11 Reasons Why Bolivia's Sucre Should be a Stop on Your South American Travels
Like most, I largely booked a travel leg in Bolivia to see the Uyuni Salt Flats. But since travelling through the country is no easy feat, I decided to break up my journey with some stops along the way. Fast forward many Pinterest pins and post-it notes later and I’d buffered in a full week of my South American backpacking itinerary to unwind in Sucre, a gem of a town in the heart of Bolivia.
This beautiful Bolivian city is known as the White City thanks to the chalk-white colonial buildings that shine brightly throughout its cobblestone streets. Sucre translates (from French, oddly enough) to sugar – an apt namesake for this adorable little town. Within days, I felt like a local greeting my local pipoca (popcorn) seller on my way into town and navigating familiar streets to pick up my 'regular' from the nearby coffee shop.
What’s great about Sucre is that you can actually catch all of the city's highlights but still have time to relax without getting any sort of FOMO. It provides the ideal blend of sightseeing and chill time that every holidaymaker or weary traveller needs. And for those looking to improve their Spanish, it also happens to be one of the most affordable places to take lessons in all of Latin America.
But if you’re on tighter timelines (I had almost three months to travel through South America), you don’t need to commit a week to Sucre. Three full days is plenty to explore this charming town. I flew direct from Santa Cruz to save myself some travel time (it’s a 45-minute flight) but there are buses to Sucre too – from all other major Bolivian cities including Uyuni, Cochabamba, La Paz and Santa Cruz. You just have to prepare yourself for some rougher travel conditions.

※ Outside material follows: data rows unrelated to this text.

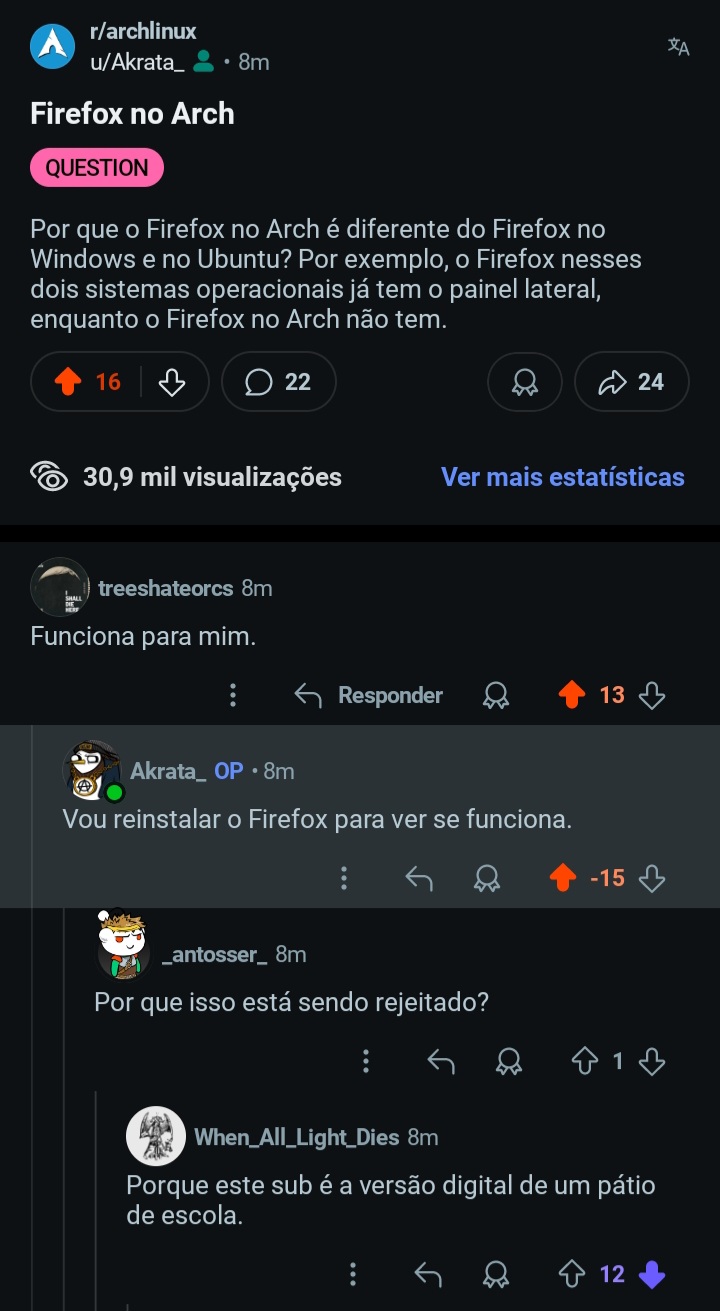Open the r/archlinux community avatar

click(53, 47)
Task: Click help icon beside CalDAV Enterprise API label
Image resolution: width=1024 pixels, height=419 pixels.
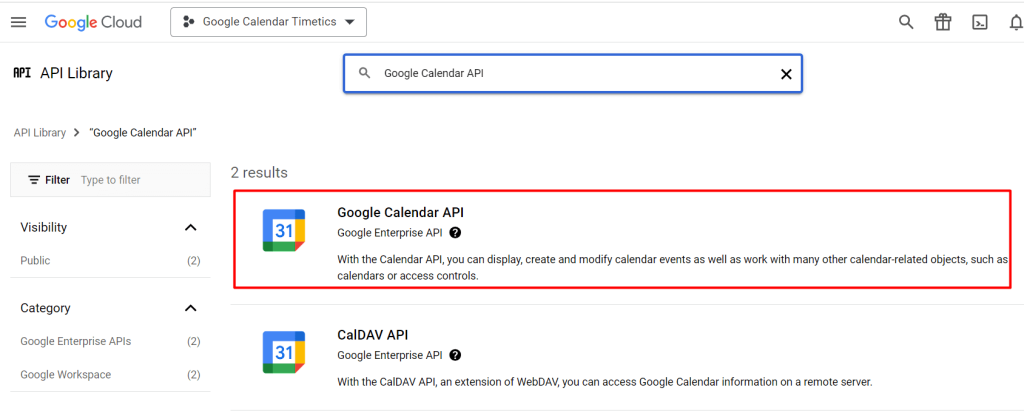Action: point(456,355)
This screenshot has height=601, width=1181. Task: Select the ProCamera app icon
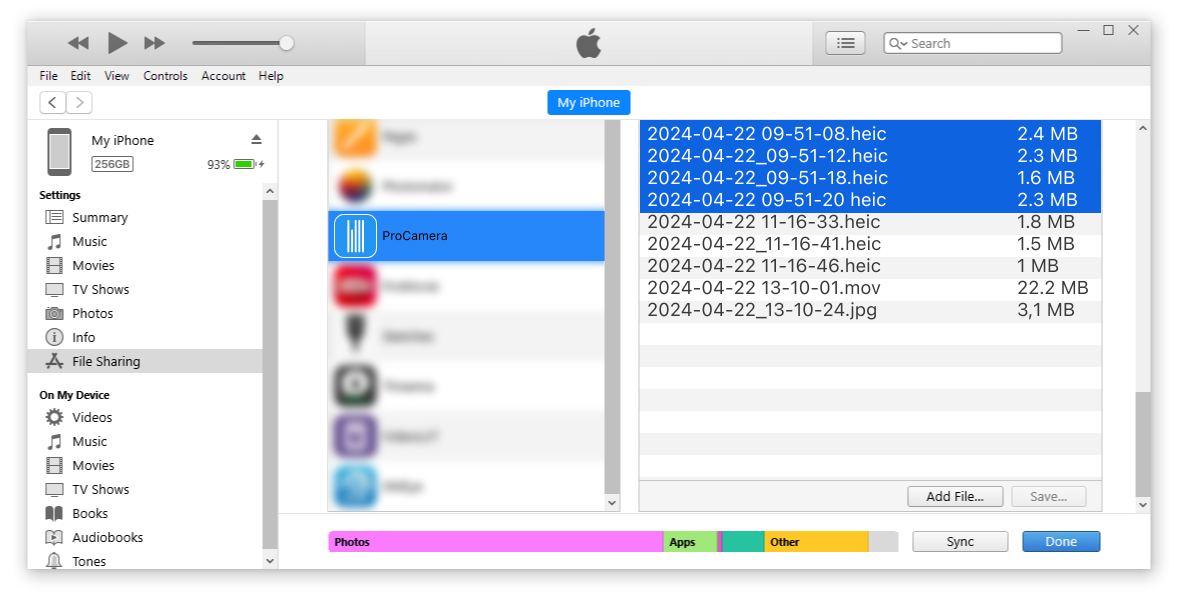point(355,236)
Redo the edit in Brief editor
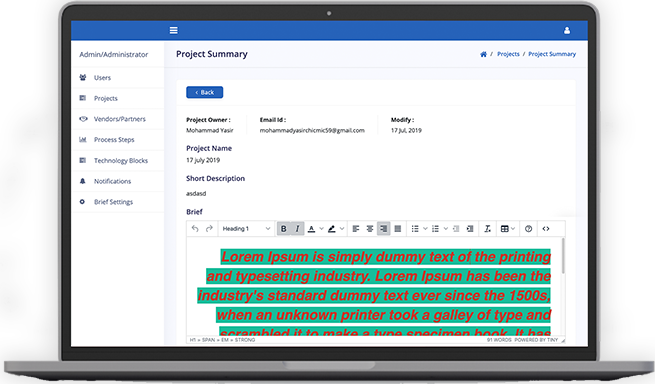655x384 pixels. pos(209,229)
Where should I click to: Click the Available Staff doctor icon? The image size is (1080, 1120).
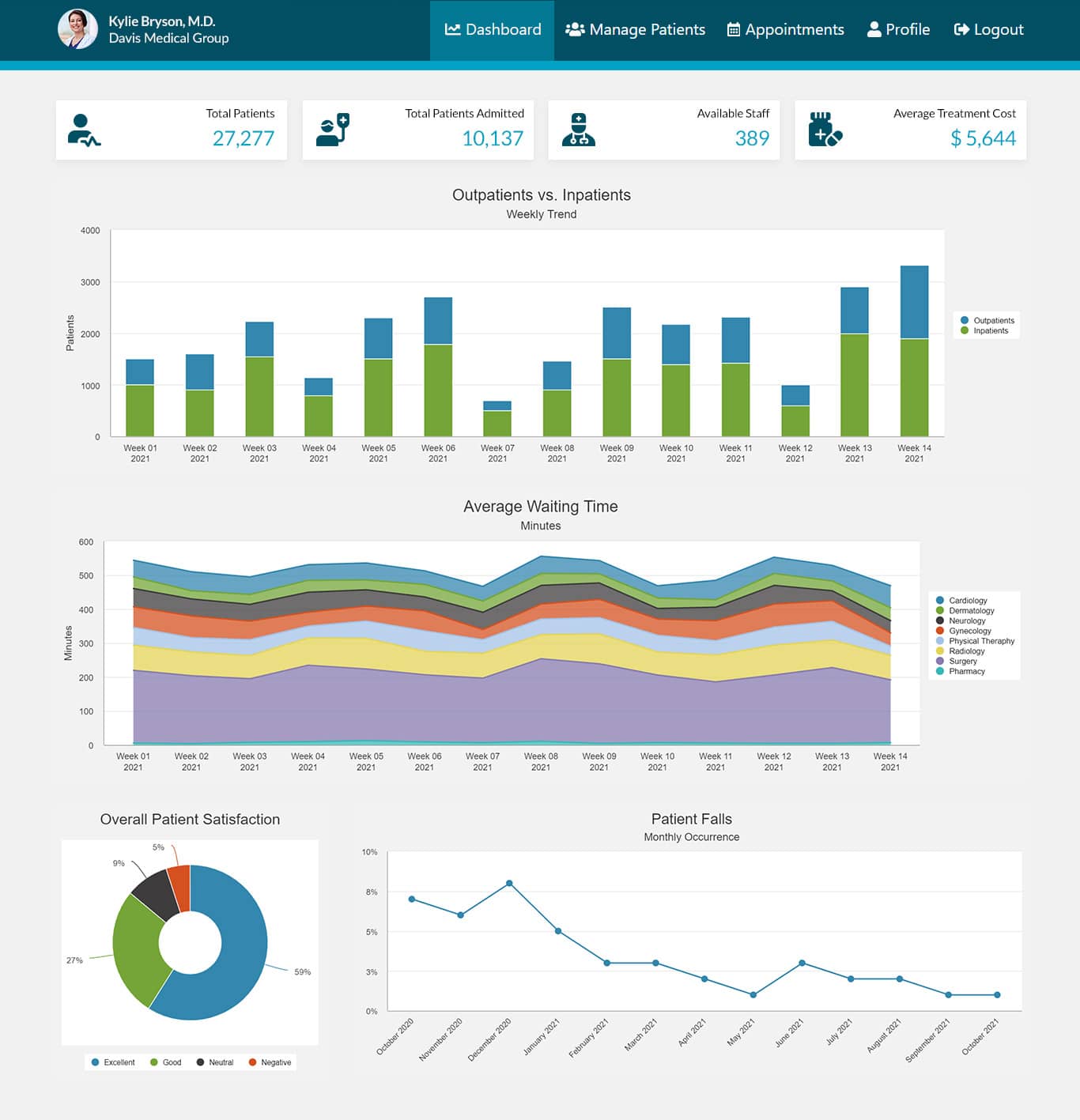pos(578,130)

But the trip will be worth it.
Here are my top 11 reasons why Sucre is a worthwhile pitstop on your backpacking or holiday adventures through South America:
1. The climb to the top of Convento de San Felipe Neri at sunset: This beautiful church is the highlight of any trip to Sucre. If you’ve seen any Instagram pics of the city, they’ve probably been taken from this wonder. Its architectural details are stunning and its chalk-white fittings, though beautiful at any time of day, come to life as the sun starts to set. It’s a short climb to the top and if you time it perfectly, you can find a private little perch to watch the sun disappear behind its walls.
2. A walking tour with Condor Café: I booked this my very first morning to help get my bearings around town. And this three-hour tour, which cost around £6, exceeded all expectations. I was lucky enough to get a 1-2-1 tour with Brian, a knowledgable guide who dragged me all over the city to check out markets, eat some of the city's renowned chocolate, try the local spirits and admire the views from the hilltops. I highly, highly recommend this walk if you want to get a good flavour not just of Sucre but of Bolivian life and history.
3. Fantastic meals at Condor Café: This café also serves up delicious vegan and vegetarian meals. I devoured two dinners here – both three courses and both sensational. Think creamy quinoa soups followed by savoury spinach / feta tarte tartines with crispy flakes that will literally melt in your mouth.
4. Crash courses in Bolivian history at the Casa de Libertad: This fascinating museum is right in the heart of the city. You’ll find artefacts from every era of Bolivia’s history. Find out why the city’s called Sucre and how it nearly became the capital of Bolivia. Or why the relationship between Bolivia and Chile is so fragile. Hear the legends about the woman who fought for the country's independence. The tour guides are brilliant. Not only are they incredibly knowledgeable, they know how to tell a juicy story!
5. Exploring the Central Market: Wandering through a local market is literally my idea of the perfect afternoon. And Sucre’s Central Market did not disappoint. You’ll find fruit and vegetable stalls, delicious home-made cakes, raw butchers’ meats on full display (perhaps avoid this if you’re vegetarian) and so much more. I nearly fell over when I stumbled across the beauty stalls where I bought a beautiful ‘your-lips-but-better’ pink lippie.
6. The tasty sausage sandwiches at Las 7 Lunares: Whilst you’re at the market, don’t miss the sausage sandwiches from the famous ‘Seven Moles’ stall. Fun fact: it's named after its female founder, a strikingly beautiful woman with seven distinct facial moles, who knows how to cook up a mean sausage.
7. The chance to step back in time at the Parque Cretacico (Dinosaur Park): This park gets both praise and ridicule. But for the equivalent of what’s essentially £2, I think it’s worth the day trip out. The tour itself is lacking in detail and the dinosaur replicas are pretty lame, but you have the opportunity to get seriously up-close-and-personal with some of the largest dinosaur footprints ever found on earth. Oh, and you get to wear a hard hat. Which I naturally took many a selfie with.
8. The early morning people watching in Plaza 25 de Mayo: With a good cup of coffee of course. Get to this pleasant little square early, find yourself a bench and watch the locals start their day. You’ll spot businessmen, families and fellow travellers doing their thing. I even stumbled across a local celebration one afternoon.
9. The vibrancy of Tarabuco Market: If you're spending a weekend in Sucre, it’s worth heading to this Sunday market, traditionally for locals but now a popular destination for tourists too. Yet it still retains its authenticity and, if you’re willing to wander into its depths you’ll feel like you’re the only outsider there. You’ll find coca leaves, all things alpaca (I picked up an adorable jumper for £7) and more.
10. The opportunity to sip chicha and hang with the locals for a tipsy round of Sapo – Chicha is the local spirit (not too dissimilar to beer) made from fermented corn. It’s always the drink of choice so you can use it to get in with the locals. And once you’ve won them over, suggest a game of Sapo, a popular drinking game played in all the local bars.
11. The views from the city's Mirador restaurant: Walk to the hilltops until you reach the glamorous Mirador Restaurant. Here you can enjoy a quiet drink (go for the local Bolivian wine) and watch the city come alive at night. I spent a glorious evening bonding with a fellow traveller here.